As promised here’s my take on Gold. But before we get busy analyzing, I’d like to present the way I go on about my trading. So, I learned the ropes from Steve Briese and Larry Williams. I’m sure you’ve read their books. Since I don’t trust in charting services, I constructed the indicators presented in Williams’ books by myself. I use an Excel sheet and it looks something like this.
There’s nothing fancy there, only the basic tools.
- Commercial & Non-Commercial Net positions for the last 3 years.
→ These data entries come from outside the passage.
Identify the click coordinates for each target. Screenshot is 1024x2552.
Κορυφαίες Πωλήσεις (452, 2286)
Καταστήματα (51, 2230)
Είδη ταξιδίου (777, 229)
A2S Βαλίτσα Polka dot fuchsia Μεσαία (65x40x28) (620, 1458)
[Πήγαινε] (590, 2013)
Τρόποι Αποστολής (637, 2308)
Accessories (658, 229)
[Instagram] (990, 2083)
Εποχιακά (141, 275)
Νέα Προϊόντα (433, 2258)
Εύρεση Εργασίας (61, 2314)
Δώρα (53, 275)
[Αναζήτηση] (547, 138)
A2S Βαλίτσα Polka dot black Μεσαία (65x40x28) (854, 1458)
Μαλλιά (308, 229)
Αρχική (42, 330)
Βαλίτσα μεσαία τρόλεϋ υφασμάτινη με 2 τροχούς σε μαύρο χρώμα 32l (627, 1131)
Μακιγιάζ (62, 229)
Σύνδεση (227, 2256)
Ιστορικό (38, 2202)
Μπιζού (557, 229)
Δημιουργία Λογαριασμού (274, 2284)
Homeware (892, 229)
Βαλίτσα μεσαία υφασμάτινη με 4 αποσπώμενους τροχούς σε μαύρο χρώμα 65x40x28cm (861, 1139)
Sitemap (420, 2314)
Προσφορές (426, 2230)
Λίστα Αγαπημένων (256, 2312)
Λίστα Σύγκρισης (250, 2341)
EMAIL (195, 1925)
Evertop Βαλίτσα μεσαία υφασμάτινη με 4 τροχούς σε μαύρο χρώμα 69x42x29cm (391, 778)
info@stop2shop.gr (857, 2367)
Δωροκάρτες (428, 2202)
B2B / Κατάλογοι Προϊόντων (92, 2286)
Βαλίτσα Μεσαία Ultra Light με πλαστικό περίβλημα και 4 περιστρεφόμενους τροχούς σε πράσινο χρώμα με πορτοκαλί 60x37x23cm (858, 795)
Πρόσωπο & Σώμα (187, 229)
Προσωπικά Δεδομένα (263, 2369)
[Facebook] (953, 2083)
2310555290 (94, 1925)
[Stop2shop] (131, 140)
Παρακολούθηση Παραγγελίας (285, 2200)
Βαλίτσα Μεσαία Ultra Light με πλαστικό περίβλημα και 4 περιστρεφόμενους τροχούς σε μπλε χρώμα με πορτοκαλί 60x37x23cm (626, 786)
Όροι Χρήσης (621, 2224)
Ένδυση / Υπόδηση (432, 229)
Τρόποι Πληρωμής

- COT Comm & Non- Comm Index (3 years)
- COT Comm Movement Index
- Comm Long & Short + Open Interest chart.
- Comm Long & Short / OI chart
- Willco Indicator (1,5 years) (was pretty difficult to figure out the formula)
Okay, enough of my method. Let’s get to work.
Gold
It’s pretty obvious that we are at a major support zone. The price hit the 1180 level 3 times so far, each hit met with less Commercial buying & Non-Commercial selling.
Since Funds are fueling the moves, that means that they still have some bullets to spare to take the trend lower.
The COT Index readings are below extreme levels on both sides (10 ; 90)
Same with Movement Index.
It’s important to note that overall OI has been declining in 2014. Low OI readings are usually symptoms of a bottom. Commercials have been buying heavily into the decline, increasing their longs compared to OI from 35% to 40 % while reducing their shorts from 65% to 50%. (Bullish sign again)
If we take a look at Willco (CP / OI Index), it tells us that Commercials are favoring the long side (net 75% long compared to the last 1,5 years).
Bottom line is: I’m staying flat since COT Index remains neutral. That means that the Funds can take the price below that level.